Venue: Sydney Opera House (Sydney NSW), Jun 22 – 26, 2016
Creators: Kim “Busty Beatz” Bowers, Lisa Fa’alafi
Original concept: Candy Bowers, Kim ‘Busty Beatz’ Bowers, Lisa Fa’alafi
Director: Lisa Fa’alafi
Cast: Kim “Busty Beatz” Bowers, Juanita Duncan, Lisa Fa’alafi, Ofa Fotu, Materharere Hope “Hope One” Haami, Crystal Stacey
Image by Dylan Evans
Six women take to the stage in a sensational update of the cabaret format, to confront big political issues of the day, and to entertain in the most spectacularly decadent ways possible. The women’s mantra is to “stand up and make noise”, and although deadly serious with their message, Hot Brown Honey‘s sense of humour is always an underlying and critical presence that keeps us engrossed even when the going gets tough. At the intersection of racism, sexism, homophobia and body fascism, the stars create theatrical representations that are crucial to our nation’s discussions about justice and equity as applied to women of colour in particular. On a relentlessly vibrant and glamorous stage, we see stories that allow identification, but also confrontational statements that speak directly to those of us in positions of privilege. If live theatre’s most valuable feature is its dimension of danger that comes from the unpredictability of conscious individuals sharing space, then Hot Brown Honey is a triumph of magnificent proportions.

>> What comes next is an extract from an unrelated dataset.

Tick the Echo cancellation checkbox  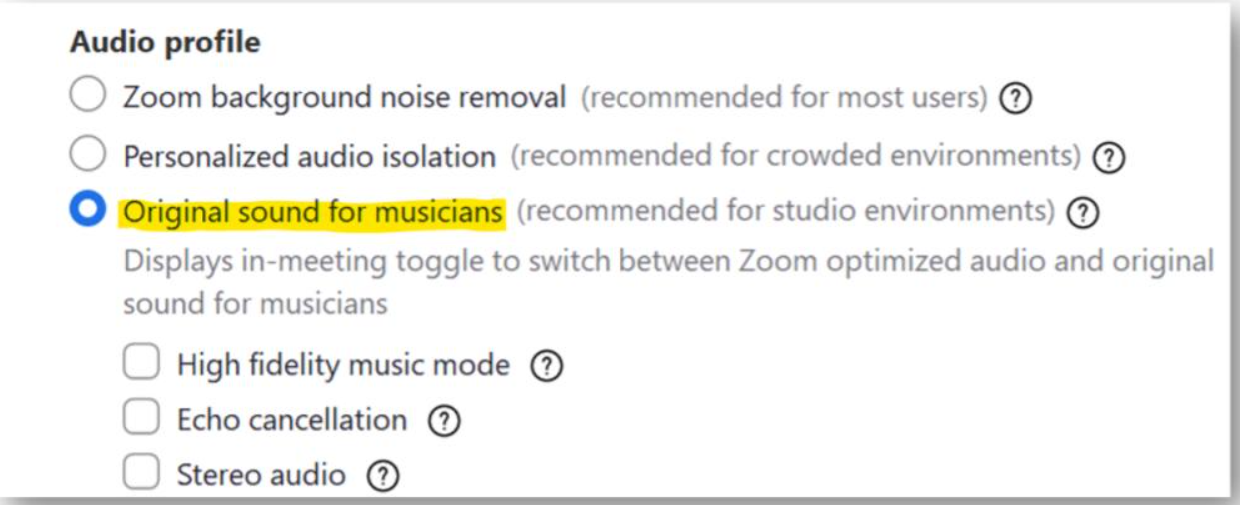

These women are powerful, emotional and aggressive, each with blinding talents gloriously showcased in sequences that aim to simultaneously seduce and repulse, with the formidable MC Busty Beatz bringing harmony and cohesion to the night. The programme features some of the most jaw-dropping beat-boxing ever to be heard (by Hope One) and massive notes from Ofa Fotu’s classic torch songs interpreted with acerbic irony, against a backdrop of musical production irresistible from start to finish, comprising mainly of hip hop, soul and funk influences. There are subversive stripteases, same-sex orientated twerking, mesmerising bridal aerial silk acrobatics, all passionately imbued with social commentary to deliver a show memorable for being uniquely dignified and progressive. Hot Brown Honey is wild and vivid in its expression of feminine disobedience and unapologetic with its pointed perspectives on cultural colonisation, giving voice to an under-represented but large segment of our population, and reshaping the way we think about identities for the purpose of empowering every darker skinned woman and girl.
Where power imbalances exist, politeness serves to deepen those inequities. When we let sleeping dogs lie, our problems become further fortified. The six ladies of Hot Brown Honey will disrupt and antagonise, using their bodies, minds and spirit to create pandemonium where a faulty establishment resides, but they have also made room for conversation, and participation therein is not exclusive. The subjects broached here are difficult ones, which means that many of us will try to avoid them, but this is a Pandora’s box that we desperately need, and some very loud noises have initiated the process. We can run but we cannot hide, from this yet another new wave of feminism, and the tenacious efforts currently under way for a paradigm shift.